通过使用JanusGraph索引提高性能

翻译整理：纪玉奇

Extending JanusGraph Server

JanusGraph支持两种类型的索引：graph index和vertex-centric index。graph index常用于根据属性查询Vertex或Edge的场景；vertex index在图遍历场景非常高效，尤其是当Vertex有很多Edge的情况下。

Graph Index

Graph Index是整个图上的全局索引结构，用户可以通过属性高效查询Vertex或Edge。如下面的代码：

g.V().has('name','hercules')
g.E().has('reason', textContains('loves'))

上面的例子即为根据属性查找Vertex或Edge的实例，如果没有设置索引，上述的操作将会导致全表扫描，对大图来说是不可接受的。

JanusGraph支持两种不同的Graph Index，Composte index和Mixed Index，Compostie非常高效和快速，但只能应用对某特定的，预定义的属性key组合进行相等查询。Mixed index可用在查询任何index key的组合上并支持多条件查询，除了相等条件要依赖于后端索引存储。

这两种类型的Index都是通过JanusGraph的management操作的：

JanusGraphManagement.buildIndex(String,Class）

第一个参数是index的名称，第二个参数是要索引的类（如Vertex.class），name必须唯一。如果是在同一事务中新增的属性key所构成Index将会即刻生效，否则需要运行一个reindex proceudre来同步索引和数据，直到同步完成，否则索引不可用。
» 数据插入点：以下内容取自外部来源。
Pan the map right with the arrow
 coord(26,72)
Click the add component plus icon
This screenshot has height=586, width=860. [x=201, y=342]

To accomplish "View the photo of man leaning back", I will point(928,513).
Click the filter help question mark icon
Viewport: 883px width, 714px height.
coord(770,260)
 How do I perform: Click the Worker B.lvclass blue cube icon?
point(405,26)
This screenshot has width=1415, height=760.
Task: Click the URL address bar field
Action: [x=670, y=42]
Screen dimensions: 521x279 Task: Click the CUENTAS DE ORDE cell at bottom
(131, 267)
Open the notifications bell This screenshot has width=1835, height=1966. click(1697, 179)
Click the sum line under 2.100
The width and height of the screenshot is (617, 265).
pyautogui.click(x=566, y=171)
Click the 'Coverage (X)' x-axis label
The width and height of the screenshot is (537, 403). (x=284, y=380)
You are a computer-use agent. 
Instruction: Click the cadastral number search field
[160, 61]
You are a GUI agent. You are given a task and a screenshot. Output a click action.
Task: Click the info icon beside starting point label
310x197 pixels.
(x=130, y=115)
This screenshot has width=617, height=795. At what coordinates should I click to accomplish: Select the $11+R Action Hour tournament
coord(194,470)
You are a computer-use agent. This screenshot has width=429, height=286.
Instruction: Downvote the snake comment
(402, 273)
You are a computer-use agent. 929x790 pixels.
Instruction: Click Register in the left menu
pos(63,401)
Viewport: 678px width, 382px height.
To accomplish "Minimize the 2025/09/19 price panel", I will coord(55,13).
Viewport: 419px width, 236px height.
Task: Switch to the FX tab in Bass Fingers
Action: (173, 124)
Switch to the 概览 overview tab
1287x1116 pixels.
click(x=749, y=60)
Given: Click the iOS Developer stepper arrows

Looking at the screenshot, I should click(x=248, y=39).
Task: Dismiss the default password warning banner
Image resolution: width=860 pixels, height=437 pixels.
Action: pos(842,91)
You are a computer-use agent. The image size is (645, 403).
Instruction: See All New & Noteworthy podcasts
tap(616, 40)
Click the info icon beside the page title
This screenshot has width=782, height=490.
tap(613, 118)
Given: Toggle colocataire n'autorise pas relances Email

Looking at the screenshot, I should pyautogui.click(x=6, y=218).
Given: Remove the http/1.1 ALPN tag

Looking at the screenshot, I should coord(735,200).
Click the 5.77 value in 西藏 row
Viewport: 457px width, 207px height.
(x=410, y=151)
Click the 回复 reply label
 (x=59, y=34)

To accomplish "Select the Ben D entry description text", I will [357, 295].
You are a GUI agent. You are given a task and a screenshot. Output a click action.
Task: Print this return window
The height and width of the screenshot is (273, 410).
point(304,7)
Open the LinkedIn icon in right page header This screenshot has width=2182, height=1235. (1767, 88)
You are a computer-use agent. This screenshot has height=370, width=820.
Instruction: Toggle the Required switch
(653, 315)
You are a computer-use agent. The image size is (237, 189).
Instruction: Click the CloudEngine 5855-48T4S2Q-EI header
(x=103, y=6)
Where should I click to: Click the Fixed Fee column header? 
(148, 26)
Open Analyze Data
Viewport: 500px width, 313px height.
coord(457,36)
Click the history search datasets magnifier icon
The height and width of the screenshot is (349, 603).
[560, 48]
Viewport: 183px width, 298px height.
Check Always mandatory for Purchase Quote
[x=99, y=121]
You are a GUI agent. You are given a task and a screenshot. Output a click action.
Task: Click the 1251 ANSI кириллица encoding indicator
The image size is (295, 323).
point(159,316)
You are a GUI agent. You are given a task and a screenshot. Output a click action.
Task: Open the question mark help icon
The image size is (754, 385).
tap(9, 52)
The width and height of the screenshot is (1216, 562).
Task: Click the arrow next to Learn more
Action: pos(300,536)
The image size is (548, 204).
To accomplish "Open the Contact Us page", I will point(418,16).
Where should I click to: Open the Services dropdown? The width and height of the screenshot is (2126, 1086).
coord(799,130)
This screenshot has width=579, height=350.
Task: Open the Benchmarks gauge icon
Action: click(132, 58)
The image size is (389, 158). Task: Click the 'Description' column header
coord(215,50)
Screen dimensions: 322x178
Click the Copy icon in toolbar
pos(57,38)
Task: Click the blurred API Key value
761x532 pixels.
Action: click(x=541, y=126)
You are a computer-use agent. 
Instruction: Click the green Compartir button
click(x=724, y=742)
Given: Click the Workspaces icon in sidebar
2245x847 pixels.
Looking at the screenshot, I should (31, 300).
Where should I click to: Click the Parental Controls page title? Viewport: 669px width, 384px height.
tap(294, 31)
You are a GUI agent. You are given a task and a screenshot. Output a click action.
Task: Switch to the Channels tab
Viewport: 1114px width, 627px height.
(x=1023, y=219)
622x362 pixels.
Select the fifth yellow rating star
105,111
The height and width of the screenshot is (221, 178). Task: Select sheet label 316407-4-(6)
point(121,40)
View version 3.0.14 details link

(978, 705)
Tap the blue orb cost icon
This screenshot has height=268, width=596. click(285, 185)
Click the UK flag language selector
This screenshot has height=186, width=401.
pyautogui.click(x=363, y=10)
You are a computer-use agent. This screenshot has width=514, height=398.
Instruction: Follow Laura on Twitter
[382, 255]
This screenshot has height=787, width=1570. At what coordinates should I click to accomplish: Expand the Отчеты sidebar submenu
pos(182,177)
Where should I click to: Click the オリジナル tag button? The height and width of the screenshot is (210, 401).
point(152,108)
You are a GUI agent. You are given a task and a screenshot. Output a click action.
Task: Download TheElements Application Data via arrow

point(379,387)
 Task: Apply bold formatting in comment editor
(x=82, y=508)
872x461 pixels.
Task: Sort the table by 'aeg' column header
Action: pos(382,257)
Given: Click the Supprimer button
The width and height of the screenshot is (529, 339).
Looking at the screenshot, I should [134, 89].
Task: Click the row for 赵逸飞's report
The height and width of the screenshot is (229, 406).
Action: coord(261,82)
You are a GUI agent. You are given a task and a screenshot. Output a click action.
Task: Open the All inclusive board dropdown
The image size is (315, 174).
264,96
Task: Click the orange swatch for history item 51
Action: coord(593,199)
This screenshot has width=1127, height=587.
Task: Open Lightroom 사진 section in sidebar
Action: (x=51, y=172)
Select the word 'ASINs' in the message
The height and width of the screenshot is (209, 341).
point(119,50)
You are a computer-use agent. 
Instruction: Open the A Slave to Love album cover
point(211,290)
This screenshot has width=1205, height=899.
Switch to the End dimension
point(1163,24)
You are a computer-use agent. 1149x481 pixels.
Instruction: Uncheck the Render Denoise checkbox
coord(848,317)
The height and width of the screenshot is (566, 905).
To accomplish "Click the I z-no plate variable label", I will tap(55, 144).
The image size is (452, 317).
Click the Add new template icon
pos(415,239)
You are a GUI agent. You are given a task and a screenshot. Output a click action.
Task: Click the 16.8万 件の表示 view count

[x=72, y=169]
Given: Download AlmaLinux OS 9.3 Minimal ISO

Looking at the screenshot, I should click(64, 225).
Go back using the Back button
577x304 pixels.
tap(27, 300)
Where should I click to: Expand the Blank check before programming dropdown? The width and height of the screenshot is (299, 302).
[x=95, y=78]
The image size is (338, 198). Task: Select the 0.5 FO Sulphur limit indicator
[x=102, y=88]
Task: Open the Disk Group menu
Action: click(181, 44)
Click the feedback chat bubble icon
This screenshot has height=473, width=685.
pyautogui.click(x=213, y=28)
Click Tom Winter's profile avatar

推荐在初始化schema时同时定义索引。

注意：如果没有建索引，会进行全表扫面，此时性能非常低，可以通过配置force-index参数禁止全表扫描。

Composite Index

Comosite index通过一个或多个固定的key组合来获取Vertex Key或Edge，也即查询条件是在Index中固定的。

// 在graph中有事务执行时绝不能创建索引（否则可能导致死锁）
graph.tx().rollback()
mgmt = graph.openManagement()
name = mgmt.getPropertyKey('name')
age = mgmt.getPropertyKey('age')
// 构建根据name查询vertex的组合索引
mgmt.buildIndex('byNameComposite',Vertex.class).addKey(name).buildCompositeIndex()
// 构建根据name和age查询vertex的组合索引
mgmt.buildIndex('byNameAndAgeComposite',Vertex.class).addKey(name).addKey(age).buildCompositeIndex()
mgmt.commit()
//等待索引生效
mgmt.awaitGraphIndexStatus(graph,'byNameComposite').call()
mgmt.awaitGraphIndexStatus(graph,'byNameAndAgeComposite').call()
//对已有数据重新索引
mgmt = graph.openManagement()
mgmt.updateIndex(mgmt.getGraphIndex("byNameComposite"),SchemaAction.REINDEX).get()
mgmt.updateIndex(mgmt.getGraphIndex("byNameAndAgeComposite"),SchemaAction.REINDEX).get()
mgmt.commit()

需要注意的是，Composite index需要在查询条件完全匹配的情况下才能触发，如上面代码，g.V().has('name', 'hercules')和g.V().has('age',30).has('name','hercules')都是可以触发索引的，但g.V().has('age',30)则不行，因并未对age建索引。g.V().has('name','hercules').has('age',inside(20,50))也不可以，因只支持精确匹配，部支持范围查询。

Index Uniqueness

Composite Index也可以作为图的属性唯一约束使用，如果composite graph index被设置为unique()，则只能存在最多一个对应的属性组合。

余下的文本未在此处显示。